Bees gain a charge as they fly through the electrical gradient in the atmosphere. It is this charge that is a key factor in their ability to detect and broadcast electromagnetic fields, and is crucial to pollination[2]. A bee’s positive charge will induce a greater yield in pollen exchange between itself and the negatively charged flowers. Honeybees also use electro-reception as a means of communication. Returning foragers perform a waggle dance, which communicates details of food sources to other workers within the hive. In addition to spatial cues, electrical signals are produced by the dancing bodies of electrically charged bees.

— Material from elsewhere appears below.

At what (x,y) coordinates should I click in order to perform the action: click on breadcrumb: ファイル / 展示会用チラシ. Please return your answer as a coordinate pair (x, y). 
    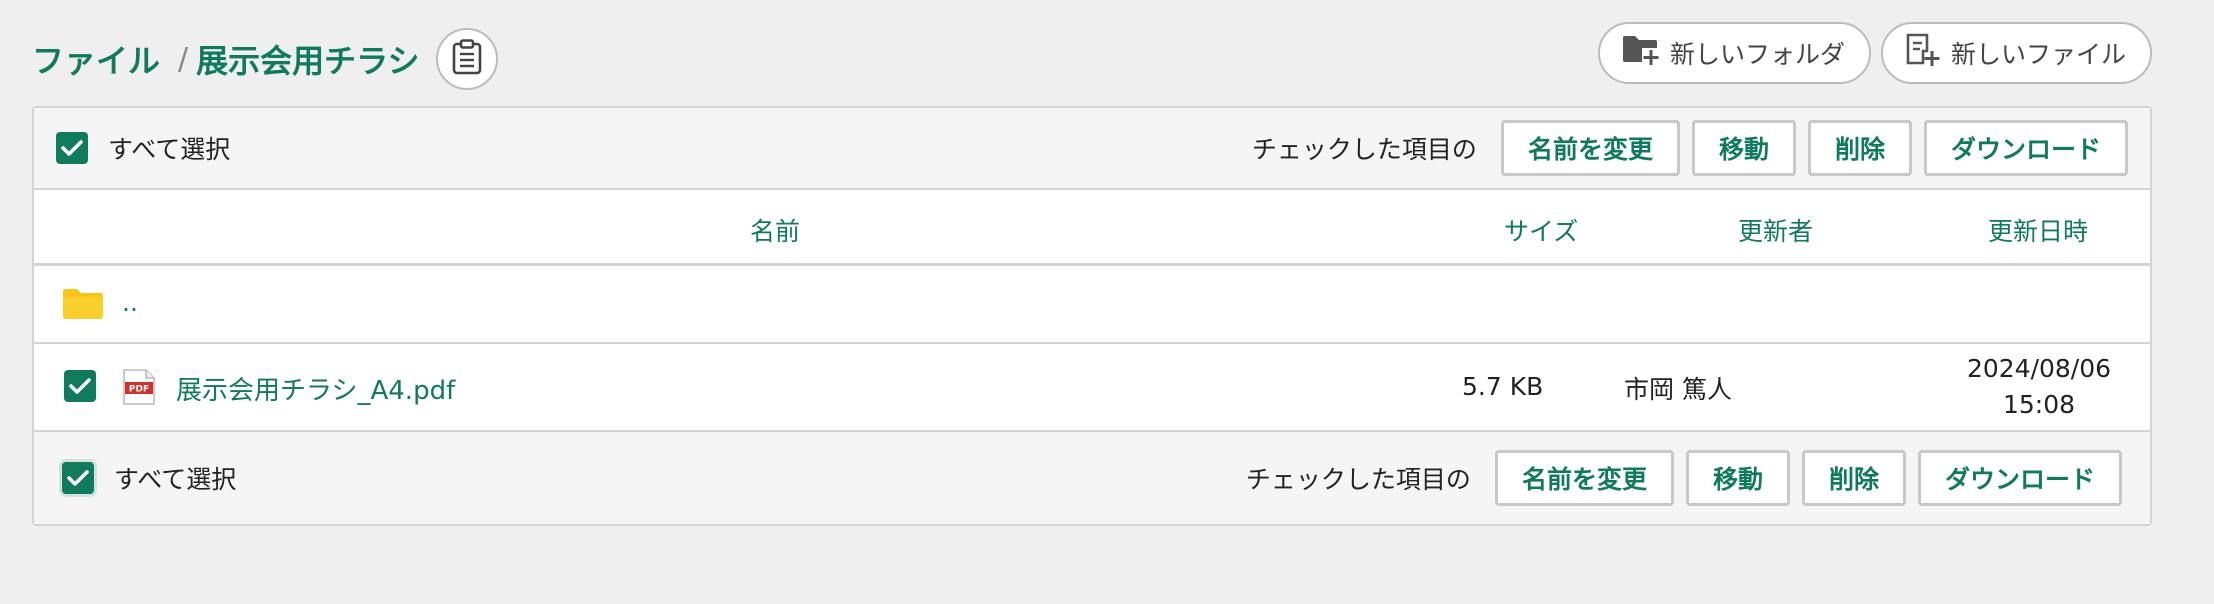
    Looking at the image, I should click on (265, 59).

The serendipitous encounter with the honeybee’s electrical field generated a resonant spark within me. A spark that made me want to understand the depth of this electrical ecosystem which lies just outside of my human perception. Luckily, I was smack in the middle of bee country. Gornji Grad, the site of my residency, has one beekeeper for every thirty inhabitants. I reached out to one of these stewards, Matej Krebs, who lives with his dog Speedy on a small farm at the outskirts of the village. Together we spent many hours listening to the different frequencies that came to us through an antenna we delicately placed within one of the hives. We heard the characteristic bzzzz of bees flapping their wings to control their colony’s temperature (the flapping displaces the static electricity on their bodies), the mmmMMMMPOP! of soldiers challenging the copper spire that had suddenly appeared in their home, and the phewphewphew of a forager performing its waggle dance through spatial, sonic, and electromagnetic cues.

The relationship between honeybees and the electricity in the atmosphere is reciprocal. A swarm of honeybees can change the air’s electrical field by up to 1000 volts per meter[3]. It is speculated that a large enough swarm could generate enough electricity to affect weather patterns. 

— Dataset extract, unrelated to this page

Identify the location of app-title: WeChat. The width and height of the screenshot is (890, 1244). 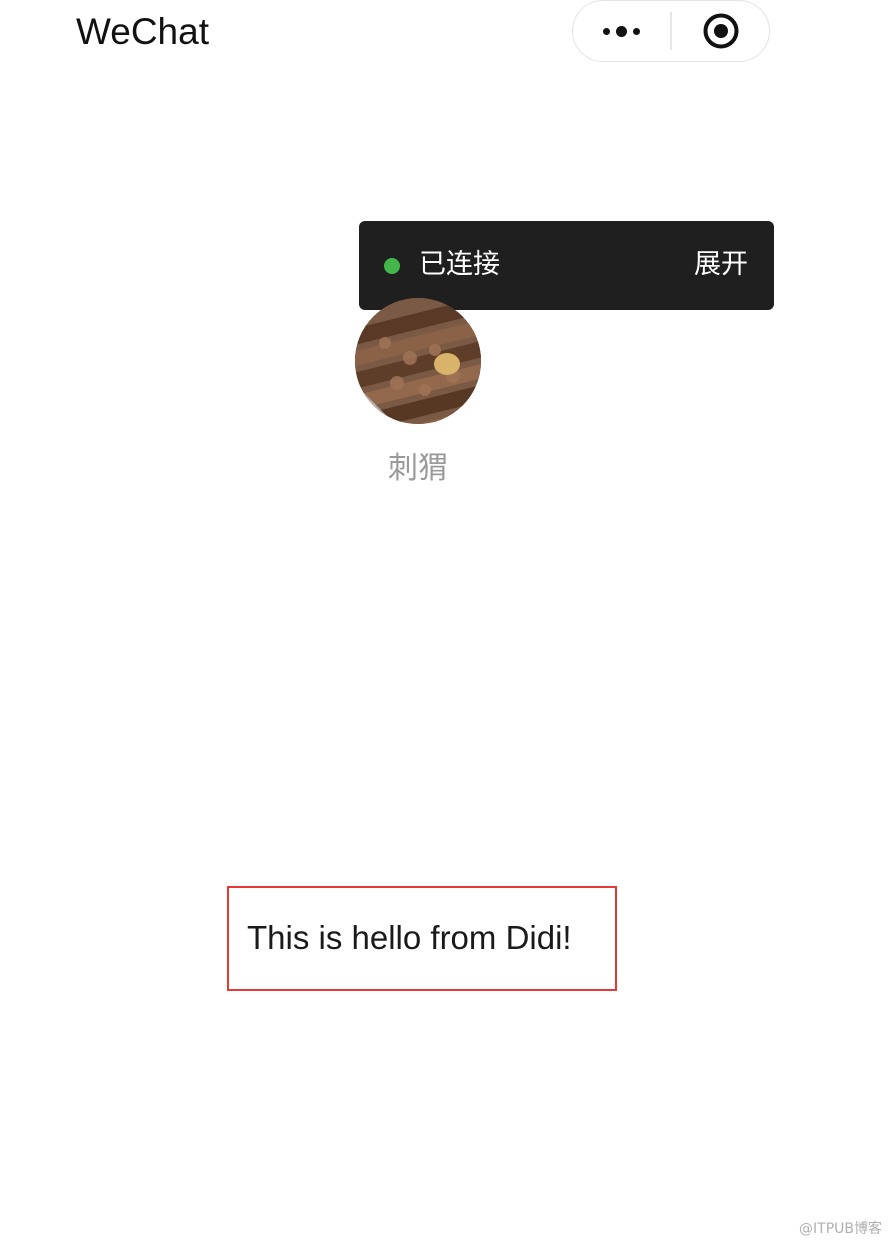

I remember my first encounter with a hive. I remember the bees responding to my anxiety when I approached them. I remember the bees responding to my calm as the beekeeper reassured me. I remember resting my bare hand gently upon their collective body, feeling the fizz of what I now know to be the accumulated electricity of thousands of vibrating insects. The warm smell of wax and honey. The rising buzz to let me know that I was overstaying my welcome, the return to a lower register as I retreated. A single sting as a keepsake, a reminder that although these insects live in close proximity to our homes, they will never be truly domesticated.

[1] S. McGreevey, The VLF Story, January 1995.
[2] D. Clarke, “The bee, the flower, and the electric field: electric ecology and aerial electro-reception,” J Comp Physiol A Neuroethol Sens Neural Behav Physiol, June 2017.
[3] E. Hunting et al., “Observed electric charge of insect swarms and their contribution to atmospheric electricity,” iScience 25, November 2022.